Responsável pelo desenvolvimento dos canais de fornecedores na China, Ostrowiecki aprendeu a falar mandarim e costumava visitar o país ao menos duas vezes por ano. Mas foi forçado a diminuir essas viagens a partir do fim de 2018, quando Renato Feder, com quem dividia a presidência da Multilaser, pediu licença da operação para assumir o cargo de Secretário da Educação no Paraná.
Ostrowiecki tinha apenas 24 anos quando assumiu o comando da Multilaser após a morte do pai, Israel. A pouca idade, aliada à falta de experiência, fez com que ele recorresse a Feder, seu amigo de infância, para ajudá-lo no desafio de reverter a situação da empresa, que parecia estar com os dias contados.
Afinada, a dupla desenhou e colocou em prática a transformação da companhia. Com perfis complementares, cada um respondia por sete diretorias. A partir da saída de Feder do dia a dia – ele permanece no Conselho de Administração –, Ostrowiecki consolidou a operação em onze áreas de negócios e deu mais autonomia a executivos da casa.
Com essa estrutura ajustada e os novos planos em andamento, o empresário não enxerga necessidade de voltar a bater na porta do mercado de capitais. Ao menos nos próximos três anos. Em meados de 2018, a companhia chegou a iniciar os procedimentos para um IPO. Mas recuou diante da janela pouco favorável na época.

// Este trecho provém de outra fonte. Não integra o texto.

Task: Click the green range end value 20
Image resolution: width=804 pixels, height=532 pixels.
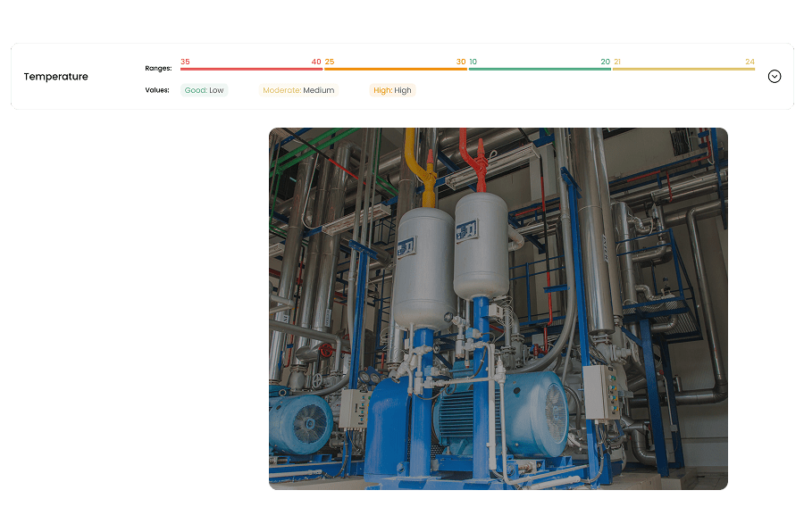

“Um IPO é excelente quando você precisa de dinheiro e péssimo quando você não necessita de recursos”, afirma Ostrowiecki, citando os custos burocráticos e de diálogo com o mercado como muito altos nesse processo. “Hoje, nós temos liquidez e condições de tocar os nossos planos. O que precisamos é fazer a ‘lojinha’ vender.”